How can I allocate memory and return it (via a pointer-parameter) to the calling function?
Solution 1:
You want to use a pointer-to-pointer:
void someFunction (int **data) {
*data = malloc (sizeof (int));
}
void useData (int *data) {
printf ("%p", data);
}
int main () {
int *data = NULL;
someFunction (&data);
useData (data);
return 0;
}
Why? Well, you want to change your pointer data
in the main function. In C, if you want to change something that's passed in as a parameter (and have that change show up in the caller's version), you have to pass in a pointer to whatever you want to change. In this case, that "something you want to change" is a pointer -- so to be able to change that pointer, you have to use a pointer-to-pointer...

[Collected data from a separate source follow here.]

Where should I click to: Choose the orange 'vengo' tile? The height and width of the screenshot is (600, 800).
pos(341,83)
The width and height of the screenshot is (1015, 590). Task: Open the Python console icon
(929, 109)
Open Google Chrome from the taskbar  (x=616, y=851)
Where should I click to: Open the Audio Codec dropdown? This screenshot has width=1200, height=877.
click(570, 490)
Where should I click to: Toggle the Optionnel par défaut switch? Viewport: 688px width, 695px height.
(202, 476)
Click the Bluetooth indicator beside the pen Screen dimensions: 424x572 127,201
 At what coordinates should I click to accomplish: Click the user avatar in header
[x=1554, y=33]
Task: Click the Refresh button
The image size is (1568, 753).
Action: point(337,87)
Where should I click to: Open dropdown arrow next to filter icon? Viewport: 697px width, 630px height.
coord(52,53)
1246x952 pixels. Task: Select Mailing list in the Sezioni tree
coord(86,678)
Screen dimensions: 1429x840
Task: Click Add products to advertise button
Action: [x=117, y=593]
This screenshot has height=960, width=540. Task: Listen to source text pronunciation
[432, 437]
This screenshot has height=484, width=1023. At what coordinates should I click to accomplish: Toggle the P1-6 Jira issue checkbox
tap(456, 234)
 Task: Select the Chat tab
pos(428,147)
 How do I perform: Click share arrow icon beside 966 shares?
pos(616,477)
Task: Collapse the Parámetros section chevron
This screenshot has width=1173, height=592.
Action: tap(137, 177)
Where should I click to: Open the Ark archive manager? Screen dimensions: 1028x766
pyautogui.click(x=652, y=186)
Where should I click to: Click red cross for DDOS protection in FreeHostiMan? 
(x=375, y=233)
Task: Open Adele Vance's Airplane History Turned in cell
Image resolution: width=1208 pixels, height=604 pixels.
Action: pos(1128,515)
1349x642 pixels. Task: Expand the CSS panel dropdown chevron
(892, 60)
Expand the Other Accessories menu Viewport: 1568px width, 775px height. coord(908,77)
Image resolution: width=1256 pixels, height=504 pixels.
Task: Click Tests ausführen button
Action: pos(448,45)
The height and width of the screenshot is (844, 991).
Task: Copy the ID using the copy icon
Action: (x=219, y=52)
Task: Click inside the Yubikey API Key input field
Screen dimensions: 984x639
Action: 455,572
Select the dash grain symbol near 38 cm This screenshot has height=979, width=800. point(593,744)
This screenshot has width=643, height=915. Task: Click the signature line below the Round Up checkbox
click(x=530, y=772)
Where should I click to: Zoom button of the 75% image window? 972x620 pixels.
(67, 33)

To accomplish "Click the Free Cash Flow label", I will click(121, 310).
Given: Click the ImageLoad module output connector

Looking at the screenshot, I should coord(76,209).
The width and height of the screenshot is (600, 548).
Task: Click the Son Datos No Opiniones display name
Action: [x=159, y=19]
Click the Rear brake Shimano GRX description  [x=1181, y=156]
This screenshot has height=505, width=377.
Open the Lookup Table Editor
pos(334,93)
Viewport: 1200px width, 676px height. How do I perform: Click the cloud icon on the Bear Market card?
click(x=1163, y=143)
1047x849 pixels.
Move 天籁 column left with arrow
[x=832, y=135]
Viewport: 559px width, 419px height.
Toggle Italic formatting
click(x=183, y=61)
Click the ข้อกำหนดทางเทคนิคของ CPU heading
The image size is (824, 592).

Note that on top of your main problem, there was another bug in the code: sizeof(data)
gives you the number of bytes required to store the pointer (4 bytes on a 32-bit OS or 8 bytes on a 64-bit OS), whereas you really want the number of bytes required to store what the pointer points to (an int
, i.e. 4 bytes on most OSes). Because typically sizeof(int *)>=sizeof(int)
, this probably wouldn't have caused a problem, but it's something to be aware of. I've corrected this in the code above.
Here are some useful questions on pointers-to-pointers:
How do pointer to pointers work in C?
Uses for multiple levels of pointer dereferences?
Solution 2:
A common pitfall especially if you moved form Java to C/C++
Remember when you passing a pointer, it's pass by value i.e the value of the pointer is copied. It's good for making changes to data pointed by the pointer but any changes to the pointer itself is just local since it a copy!!
The trick is to use pass the pointer by reference since you wanna change it i.e malloc it etc.
**pointer --> will scare a noobie C programmer ;)
Solution 3:
You have to pass a pointer to the pointer if you want to modify the pointer.
ie. :
void someFunction (int **data) {
*data = malloc (sizeof (int)*ARRAY_SIZE);
}
edit : Added ARRAY_SIZE, at some point you have to know how many integers you want to allocate.
Solution 4:
That is because pointer data is passed by value to someFunction
.
int *data = NULL;
//data is passed by value here.
someFunction (data);
//the memory allocated inside someFunction is not available.
Pointer to pointer or return the allocated pointer would solve the problem.
void someFunction (int **data) {
*data = (int *) malloc (sizeof (data));
}
int* someFunction (int *data) {
data = (int *) malloc (sizeof (data));
return data;
}
Solution 5:
someFunction() takes its parameter as int*. So when you call it from main(), a copy of the value you passed created. Whatever you are modifying inside the function is this copy and hence the changes will not be reflected outside. As others suggested, you can use int** to get the changes reflected in data. Otherway of doing it is to return int* from someFunction().